Two factors influence member satisfaction: freedom of choice of providers and quality of service (in contrast to quality of care). Studies have shown that satisfaction is positively correlated with freedom of choice (Blendon, Leitman, Morrison, et al. 1990). Models A and D are hypothesized to be the leaders in member satisfaction because they permit greater choice of providers. Models A and D also dominate in service quality, since competing service providers, rather than OMCCs, have a vested interest in retaining their members. In contrast, providers operating under model C, and especially those operating under B, do not have this incentive. Model A is preferable to model D because model A has more choice of provider than D does.

Accessibility and Equity

Providers’ incentives for rejecting potential members are the best indicator of the model's success at achieving accessibility and equity. Accordingly, model A rates the highest here because of the service providers’ inherent interest in seeking patients, especially because fee-for-service is the main reimbursement method. Model B rates the lowest because the (salaried) provider has no incentive to seek patients; this also is true under model D. As a rule, the OMCC's desire and ability to stint on quality rise with the number of services it provides directly, as in model B.

Quality of Care

The ability to control quality of care and the desire to preserve it are related to two factors: the inclination and ability of providers to reduce costs to the point that quality is sacrificed, and the OMCC institution's ability to counterbalance that. Therefore, model C is preferable, owing to its ability to control the movement of patients and ensure continuity of care while saving on unnecessary care, mainly hospitalizations. Indeed, these potential benefits may be somewhat undermined in model B, which, because it owns hospitals, may tend to “overhospitalize” patients, since the marginal cost of hospitalization may be negligible. Model D rates the lowest because of the budget-holding clinics’ inherent inclination to cut costs for hospitalizations, coupled with the possibility that OMCCs may have little control over the clinics’ operations. The relevant incentives might change if community medicine is carried out within a clinical framework with several practitioners or a group practice, as opposed to a solo practice. Such a group could use technology more appropriately and have better peer review, even if informal, than solo practitioners could. However, the incentives to reduce expenditures might encourage the clinics receiving the capitated payments to withhold treatments. Although this might mean avoiding unnecessary hospitalization—or “surplus medicine” in general—there is a risk that the quality of care might diminish too. Nevertheless, when clinics have long-term contracts with patients, these arrangements might promote improvements in preventive medicine (Hadley and Langwell 1989).

It is not clear that the group with the freedom to organize will decide to choose model A, which is hypothesized to yield the highest member satisfaction. Some features of this model tend to increase costs. Informed individuals may prefer to give up features of model A that improve member satisfaction in favor of the potential savings achieved by other models, provided those savings can indeed be realized by the group and its members.

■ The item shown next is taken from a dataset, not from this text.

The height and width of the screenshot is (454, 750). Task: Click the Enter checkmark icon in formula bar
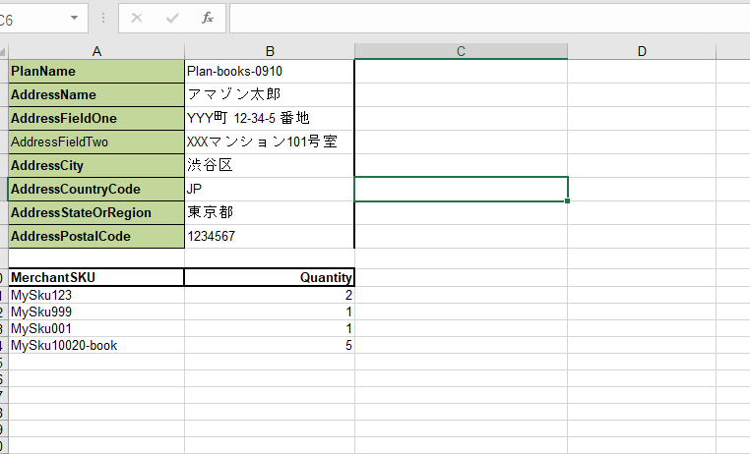[x=172, y=18]
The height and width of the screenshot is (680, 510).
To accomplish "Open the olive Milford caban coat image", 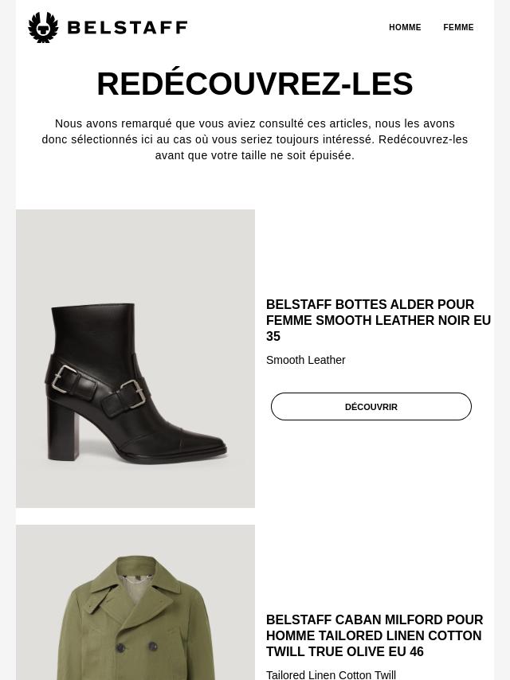I will click(x=135, y=603).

An OMCC is considered to have the right to determine its own organizational structure and method for administering services. Nonetheless, as discussed above and summarized in table 1, some features of how the organization is structured and the way care is consumed mold its capacity to fulfill health system objectives. Accordingly, it is impossible to deny the government the power to make policies to support, for example, aggregate cost control and production efficiency. It follows that the government can certainly promote, preferably by financial mechanisms, the adoption of organizational criteria that support its policy priorities. If, for example, the government is interested in efficiently controlling expenditures, it may promote OMCCs of model type C. If it is more interested in member satisfaction and equality, it may support OMCCs of model type A. In general, governments wanting to emphasize quality of care should promote systems based on community clinics where several physicians can work side by side, rather than systems with solo practitioners who work in isolation. This isolation can be aided by institutions of model type D. In any case, the emerging paradigm allows natural experimentation with alternative organizational models of OMCC and delivery care.

Group Size

The size of enrollment is important, since it determines the level of financial risk assumed by the institution and the efficiency of its operations. The more members a group has, the less such risk it will have under a capitation allowance. Consequently, the larger the group is, the less likely its policies and practices will adversely affect equity and quality of care. Adverse policies and practices include (1) membership selection or cream skimming—choosing only those members expected to incur lower costs so as to preserve a higher anticipated operational surplus; (2) risk selection—enrolling groups whose cost distribution is small relative to that of other groups, so as to reduce the financial risk assumed by the capitation recipients; and (3) treatment selection or quality skimping—choosing less costly (and possibly inferior) treatments, or stinting on service. Treatment selection, affecting quality of care, is most commonly found in providers that receive capitation but may apply also to OMCCs of model types B and C that provide services and to the other two types indirectly. Although these practices are usually considered in the context of for-profit organizations, they can also be found in not-for-profit OMCCs. In particular, small consumer groups may adopt the same selection criteria as a group of shareholders would.

In addition, subject to the limitations discussed later, large organizations can reduce costs by taking advantage of economies of scale stemming from a better use of infrastructure, including costly technology. Furthermore, providers in group practice are more subject to peer review than are solo practitioners, suggesting that larger groups can provide better care. Size thus can be beneficial.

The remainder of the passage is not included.